Logical. Should models be evaluated based on 'global' performance? See global_validation

withinSE

Logical Models are only selected if they are better than the currently best models Standard error

minVar

Numeric. Number of variables to combine for the first selection. See Details.

trControl

see train

tuneLength

see train

tuneGrid

see train

seed

A random number used for model training

verbose

Logical. Should information about the progress be printed?

cores

Numeric. If > 2, mclapply will be used. see mclapply

...

arguments passed to the classification or regression routine (such as randomForest).

Value

A list of class train. Beside of the usual train content the object contains the vector "selectedvars" and "selectedvars_perf" that give the order of the best variables selected as well as their corresponding performance (starting from the first two variables). It also contains "perf_all" that gives the performance of all model runs.

Details

Models with two predictors are first trained using all possible pairs of predictor variables. The best model of these initial models is kept. On the basis of this best model the predictor variables are iteratively increased and each of the remaining variables is tested for its improvement of the currently best model. The process stops if none of the remaining variables increases the model performance when added to the current best model.

The forward feature selection can be run in parallel with forking on Linux systems (mclapply). Each fork computes a model, which drastically speeds up the runtime - especially of the initial predictor search. The internal cross validation can be run in parallel on all systems. See information on parallel processing of carets train functions for details.

Using withinSE will favour models with less variables and probably shorten the calculation time

Per Default, the ffs starts with all possible 2-pair combinations. minVar allows to start the selection with more than 2 variables, e.g. minVar=3 starts the ffs testing all combinations of 3 (instead of 2) variables first and then increasing the number. This is important for e.g. neural networks that often cannot make sense of only two variables. It is also relevant if it is assumed that the optimal variables can only be found if more than 2 are considered at the same time.

Note

This variable selection is particularly suitable for spatial cross validations where variable selection MUST be based on the performance of the model for predicting new spatial units. See Meyer et al. (2018) and Meyer et al. (2019) for further details.

References

  • Gasch, C.K., Hengl, T., Gräler, B., Meyer, H., Magney, T., Brown, D.J. (2015): Spatio-temporal interpolation of soil water, temperature, and electrical conductivity in 3D+T: the Cook Agronomy Farm data set. Spatial Statistics 14: 70-90.

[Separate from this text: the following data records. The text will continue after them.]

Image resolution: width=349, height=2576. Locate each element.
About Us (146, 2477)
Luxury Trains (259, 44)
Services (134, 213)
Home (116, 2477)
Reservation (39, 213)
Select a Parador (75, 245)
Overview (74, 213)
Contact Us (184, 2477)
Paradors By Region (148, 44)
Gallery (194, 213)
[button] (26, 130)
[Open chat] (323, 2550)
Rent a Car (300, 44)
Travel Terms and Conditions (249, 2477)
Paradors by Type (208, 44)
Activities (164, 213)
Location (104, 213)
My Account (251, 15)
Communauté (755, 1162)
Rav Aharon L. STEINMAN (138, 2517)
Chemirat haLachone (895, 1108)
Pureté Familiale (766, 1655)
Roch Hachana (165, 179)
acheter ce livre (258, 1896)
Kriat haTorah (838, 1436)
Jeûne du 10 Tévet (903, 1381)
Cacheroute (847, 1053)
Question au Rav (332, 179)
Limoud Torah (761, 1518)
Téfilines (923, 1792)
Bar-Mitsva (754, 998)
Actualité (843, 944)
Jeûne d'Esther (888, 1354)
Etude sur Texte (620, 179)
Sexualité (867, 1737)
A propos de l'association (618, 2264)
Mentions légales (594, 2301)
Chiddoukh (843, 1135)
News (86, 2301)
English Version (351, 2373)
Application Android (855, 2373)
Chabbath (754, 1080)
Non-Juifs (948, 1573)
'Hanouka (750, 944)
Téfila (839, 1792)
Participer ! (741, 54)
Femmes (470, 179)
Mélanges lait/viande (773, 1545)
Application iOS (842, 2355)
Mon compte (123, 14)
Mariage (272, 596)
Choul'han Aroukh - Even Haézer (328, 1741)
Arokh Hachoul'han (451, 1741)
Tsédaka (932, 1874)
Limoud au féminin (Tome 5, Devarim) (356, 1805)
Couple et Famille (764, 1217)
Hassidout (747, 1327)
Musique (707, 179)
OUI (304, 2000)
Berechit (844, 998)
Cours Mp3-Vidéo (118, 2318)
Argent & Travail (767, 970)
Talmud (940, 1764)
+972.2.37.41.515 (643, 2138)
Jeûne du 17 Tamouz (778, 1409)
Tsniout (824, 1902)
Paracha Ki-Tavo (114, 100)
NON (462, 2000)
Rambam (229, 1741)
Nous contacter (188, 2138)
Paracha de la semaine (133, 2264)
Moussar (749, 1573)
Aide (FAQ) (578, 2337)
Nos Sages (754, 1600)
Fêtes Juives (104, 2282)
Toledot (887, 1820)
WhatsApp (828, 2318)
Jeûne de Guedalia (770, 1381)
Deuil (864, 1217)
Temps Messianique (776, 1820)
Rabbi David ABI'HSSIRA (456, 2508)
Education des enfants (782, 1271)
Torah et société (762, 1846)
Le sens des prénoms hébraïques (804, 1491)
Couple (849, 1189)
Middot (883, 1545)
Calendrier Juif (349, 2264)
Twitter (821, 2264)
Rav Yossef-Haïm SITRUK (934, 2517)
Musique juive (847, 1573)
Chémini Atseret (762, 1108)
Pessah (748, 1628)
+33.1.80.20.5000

  • Meyer, H., Reudenbach, C., Hengl, T., Katurji, M., Nauß, T. (2018): Improving performance of spatio-temporal machine learning models using forward feature selection and target-oriented validation. Environmental Modelling & Software 101: 1-9. doi:10.1016/j.envsoft.2017.12.001

  • Meyer, H., Reudenbach, C., Wöllauer, S., Nauss, T. (2019): Importance of spatial predictor variable selection in machine learning applications - Moving from data reproduction to spatial prediction. Ecological Modelling. 411, 108815. doi:10.1016/j.ecolmodel.2019.108815 .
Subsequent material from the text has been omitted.